As mentioned, adjusting the cookie with our manipulated cookie value, we can update the browser’s cookie and refresh the page. If successful, we will be taken to the Best Festival Monitoring Dashboard. This page also gives us the answers to the final questions:

Answer

What team environment is not responding?

HR

What team environment has a network warning?

Application

For the most part, I was familiar with how cookies work overall and how web servers use them, but the overall refresher and guidance provided for this challenge. This definitely help explain some terms I’ve run into in the past, such as SameSite, HttpOnly and Secure when referencing cookies. These were primarily in the context of trying to set these policies on the server side when handling cookies, but I am sure they’ll be useful in the long run too.

A lot of external resources also did not yield a standard for encoding cookie values. Some resources that were useful in my research:

HTTP Cookies Explained - Encoding
Inspect the value of a cookie in JavaScript
Encode Cookie Values
Set-Cookie - This provides additional detail about the Set-Cookie HTTP header and its arguments, including the ones mentioned above, however covers encoding within cookie values.

Day 3 - Web Exploitation - Christmas Blackout

Challenge Notes

Story Grinch Enterprises have also tried to block communication between anyone at the company. They’ve locked everyone out of their email systems and McSysAdmin has also lost access to their admin panel. Can you find the admin panel and help restore communication for the Best Festival Company. Learning Objectives In today’s task, we’re going to be using our investigatory skills and techniques to discover un-listed content, and attempt some common authentication using the clues around us.

In this challenge we are introduced to Dirbuster, a great tool for discovering assets. In a nutshell, the tool uses wordlists to scan a target for files and paths that may exist that can be of interest to an attacker. We are also given some suggestions for wordlists that already exist on the TryHackMe machine that can be started up.

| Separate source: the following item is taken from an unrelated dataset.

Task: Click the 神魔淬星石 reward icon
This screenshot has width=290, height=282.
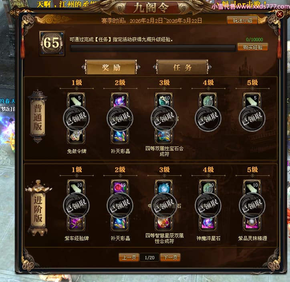Action: tap(208, 224)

SecLists gives us a high number of pre-compiled wordlists. I poked around their GitHub repo to find what may be the most applicable in this case and came across Discoery/Web-Content/Logins.fuzz.txt. This has a number of suggested login page links that Dirbuster can search for.

I kick started my scan using the following command:

dirb http://10.10.181.131 /usr/share/wordlists/dirb/Web-Content/Logins.fuzz.txt

This pretty quickly returned a couple a few results, which also help answer our question:

Answer

Using a common wordlist for discovering content, enumerate http://10.10.181.131 to find the location of the administrator dashboard. What is the name of the folder?

admin

Once I identified the login portal’s link, I was able to interact with the login form. The information for the challenge indicates that the username is likely to be the default administrator and we are tasked with trying some default credentials. This then yielded the answer to the next question, allowing a successful login:

Answer

In your web browser, try some default credentials on the newly discovered login form for the "administrator" user. What is the password?

administrator

The last challenge question is to find the flag on the page that we logged in to:

Flag

Access the admin panel. What is the value of the flag?

THM{ADM1N_AC3SS}

I’ve previously used fuzzing and trying to identify web-content on sites, so this was not a topic that was completely new to me. Overall the guide was helpful in laying the groundwork on how fuzzing works and some practical experience using the machines provided by TryHackMe have been great as well as wordlist resources.